Stored items
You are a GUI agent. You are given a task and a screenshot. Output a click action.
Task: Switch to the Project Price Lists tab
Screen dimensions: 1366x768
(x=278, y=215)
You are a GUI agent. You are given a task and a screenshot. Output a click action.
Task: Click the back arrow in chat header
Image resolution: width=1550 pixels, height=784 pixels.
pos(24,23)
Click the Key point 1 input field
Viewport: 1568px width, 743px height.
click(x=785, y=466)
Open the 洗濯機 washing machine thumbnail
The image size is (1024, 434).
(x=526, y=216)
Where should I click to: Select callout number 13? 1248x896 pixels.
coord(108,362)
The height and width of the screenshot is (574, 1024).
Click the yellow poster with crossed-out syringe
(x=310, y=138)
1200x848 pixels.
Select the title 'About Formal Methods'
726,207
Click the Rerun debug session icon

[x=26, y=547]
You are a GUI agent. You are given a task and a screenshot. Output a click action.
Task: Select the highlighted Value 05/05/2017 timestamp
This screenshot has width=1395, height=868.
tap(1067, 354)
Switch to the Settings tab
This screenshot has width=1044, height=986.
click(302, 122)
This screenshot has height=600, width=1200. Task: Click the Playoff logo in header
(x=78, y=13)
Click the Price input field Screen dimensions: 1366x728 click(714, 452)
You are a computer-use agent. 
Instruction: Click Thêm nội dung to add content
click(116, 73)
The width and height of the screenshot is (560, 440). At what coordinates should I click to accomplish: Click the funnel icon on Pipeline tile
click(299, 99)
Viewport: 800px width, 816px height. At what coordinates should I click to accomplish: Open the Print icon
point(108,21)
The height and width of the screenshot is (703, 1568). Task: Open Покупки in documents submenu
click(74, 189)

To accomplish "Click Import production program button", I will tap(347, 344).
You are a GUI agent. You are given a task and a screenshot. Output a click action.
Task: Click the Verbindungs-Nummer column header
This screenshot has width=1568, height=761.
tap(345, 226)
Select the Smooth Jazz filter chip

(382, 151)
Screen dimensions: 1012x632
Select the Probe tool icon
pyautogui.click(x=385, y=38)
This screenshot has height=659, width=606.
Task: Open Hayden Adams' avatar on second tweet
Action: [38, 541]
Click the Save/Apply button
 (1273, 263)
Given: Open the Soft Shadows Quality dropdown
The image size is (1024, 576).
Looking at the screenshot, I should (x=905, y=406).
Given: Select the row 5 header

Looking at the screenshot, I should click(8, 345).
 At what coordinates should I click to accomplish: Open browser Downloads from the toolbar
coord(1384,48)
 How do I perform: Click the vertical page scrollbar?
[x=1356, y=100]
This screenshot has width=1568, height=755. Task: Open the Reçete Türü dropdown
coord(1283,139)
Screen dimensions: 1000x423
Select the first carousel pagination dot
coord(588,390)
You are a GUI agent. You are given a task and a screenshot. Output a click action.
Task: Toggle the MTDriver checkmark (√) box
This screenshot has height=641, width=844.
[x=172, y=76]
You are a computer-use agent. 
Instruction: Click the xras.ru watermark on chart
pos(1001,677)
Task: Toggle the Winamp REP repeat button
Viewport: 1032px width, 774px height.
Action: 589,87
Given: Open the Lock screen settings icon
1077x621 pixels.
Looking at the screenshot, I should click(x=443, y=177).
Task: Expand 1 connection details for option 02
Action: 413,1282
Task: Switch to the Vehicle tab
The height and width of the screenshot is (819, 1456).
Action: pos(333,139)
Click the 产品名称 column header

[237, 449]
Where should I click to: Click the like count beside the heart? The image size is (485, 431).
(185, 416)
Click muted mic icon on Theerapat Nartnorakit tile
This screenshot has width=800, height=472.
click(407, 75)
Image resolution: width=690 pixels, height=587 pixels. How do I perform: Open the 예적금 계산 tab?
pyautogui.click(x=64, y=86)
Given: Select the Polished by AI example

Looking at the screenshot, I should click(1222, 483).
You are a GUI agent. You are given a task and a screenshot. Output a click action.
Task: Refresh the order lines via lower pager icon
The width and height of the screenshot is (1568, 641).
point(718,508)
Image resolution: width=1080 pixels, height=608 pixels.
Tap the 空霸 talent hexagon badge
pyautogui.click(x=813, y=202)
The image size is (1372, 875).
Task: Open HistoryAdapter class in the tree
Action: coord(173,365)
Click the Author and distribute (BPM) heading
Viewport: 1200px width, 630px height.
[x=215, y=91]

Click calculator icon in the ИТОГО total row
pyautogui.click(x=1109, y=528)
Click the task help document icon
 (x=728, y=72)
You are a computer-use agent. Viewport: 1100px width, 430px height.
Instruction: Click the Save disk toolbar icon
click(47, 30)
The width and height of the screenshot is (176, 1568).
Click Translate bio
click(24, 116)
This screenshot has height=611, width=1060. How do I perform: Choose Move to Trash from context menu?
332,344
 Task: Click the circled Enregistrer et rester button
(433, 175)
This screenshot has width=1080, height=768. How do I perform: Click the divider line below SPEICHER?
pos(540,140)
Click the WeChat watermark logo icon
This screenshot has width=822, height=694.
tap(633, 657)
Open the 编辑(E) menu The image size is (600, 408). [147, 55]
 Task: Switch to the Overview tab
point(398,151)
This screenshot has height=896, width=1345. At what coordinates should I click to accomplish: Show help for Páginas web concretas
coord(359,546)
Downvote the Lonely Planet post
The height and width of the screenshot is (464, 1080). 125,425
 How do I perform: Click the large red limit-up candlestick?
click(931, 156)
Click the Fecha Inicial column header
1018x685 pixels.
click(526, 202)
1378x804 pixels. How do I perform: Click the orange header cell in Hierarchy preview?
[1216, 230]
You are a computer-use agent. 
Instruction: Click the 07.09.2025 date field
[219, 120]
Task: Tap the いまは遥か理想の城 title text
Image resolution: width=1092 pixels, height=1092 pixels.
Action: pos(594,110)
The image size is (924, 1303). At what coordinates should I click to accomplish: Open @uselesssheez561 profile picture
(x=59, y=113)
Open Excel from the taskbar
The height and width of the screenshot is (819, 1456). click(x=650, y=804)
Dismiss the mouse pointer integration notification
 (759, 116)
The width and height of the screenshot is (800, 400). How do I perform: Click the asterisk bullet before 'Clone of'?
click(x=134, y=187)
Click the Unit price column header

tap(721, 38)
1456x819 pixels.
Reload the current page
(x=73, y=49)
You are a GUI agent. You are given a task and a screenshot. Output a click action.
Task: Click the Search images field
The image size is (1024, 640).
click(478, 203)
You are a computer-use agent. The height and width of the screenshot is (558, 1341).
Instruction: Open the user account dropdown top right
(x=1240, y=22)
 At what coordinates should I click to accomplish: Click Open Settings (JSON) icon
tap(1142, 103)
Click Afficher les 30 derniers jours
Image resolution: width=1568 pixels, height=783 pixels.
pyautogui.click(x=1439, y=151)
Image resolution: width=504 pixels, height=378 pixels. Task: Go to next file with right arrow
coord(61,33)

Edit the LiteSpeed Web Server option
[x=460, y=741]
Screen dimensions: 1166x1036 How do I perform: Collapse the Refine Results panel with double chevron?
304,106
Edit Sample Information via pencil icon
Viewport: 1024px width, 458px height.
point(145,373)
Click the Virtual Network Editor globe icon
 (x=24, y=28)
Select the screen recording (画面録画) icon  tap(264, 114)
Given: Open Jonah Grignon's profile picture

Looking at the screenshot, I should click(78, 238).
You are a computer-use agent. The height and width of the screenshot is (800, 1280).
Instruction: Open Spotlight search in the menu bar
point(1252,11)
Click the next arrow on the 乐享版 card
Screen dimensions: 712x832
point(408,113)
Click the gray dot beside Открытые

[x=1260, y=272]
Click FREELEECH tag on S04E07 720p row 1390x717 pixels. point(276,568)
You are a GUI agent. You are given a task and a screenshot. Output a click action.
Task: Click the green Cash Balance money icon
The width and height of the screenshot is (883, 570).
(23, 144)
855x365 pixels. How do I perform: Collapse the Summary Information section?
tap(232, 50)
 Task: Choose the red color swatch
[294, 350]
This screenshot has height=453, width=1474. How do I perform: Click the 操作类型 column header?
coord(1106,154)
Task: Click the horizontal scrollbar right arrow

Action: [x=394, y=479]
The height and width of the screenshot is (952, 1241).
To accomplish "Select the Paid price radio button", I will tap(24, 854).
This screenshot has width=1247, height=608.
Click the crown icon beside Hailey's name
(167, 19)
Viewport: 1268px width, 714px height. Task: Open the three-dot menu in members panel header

◆ **Do this**
Write out the items above word for word, beginning at the line that contains "Given: Select the Polished by AI example" and stopping after the line that contains "(x=728, y=72)".

◆ **Reply**
Given: Select the Polished by AI example

Looking at the screenshot, I should click(1222, 483).
You are a GUI agent. You are given a task and a screenshot. Output a click action.
Task: Refresh the order lines via lower pager icon
The width and height of the screenshot is (1568, 641).
point(718,508)
Image resolution: width=1080 pixels, height=608 pixels.
Tap the 空霸 talent hexagon badge
pyautogui.click(x=813, y=202)
The image size is (1372, 875).
Task: Open HistoryAdapter class in the tree
Action: coord(173,365)
Click the Author and distribute (BPM) heading
Viewport: 1200px width, 630px height.
[x=215, y=91]

Click calculator icon in the ИТОГО total row
pyautogui.click(x=1109, y=528)
Click the task help document icon
 (x=728, y=72)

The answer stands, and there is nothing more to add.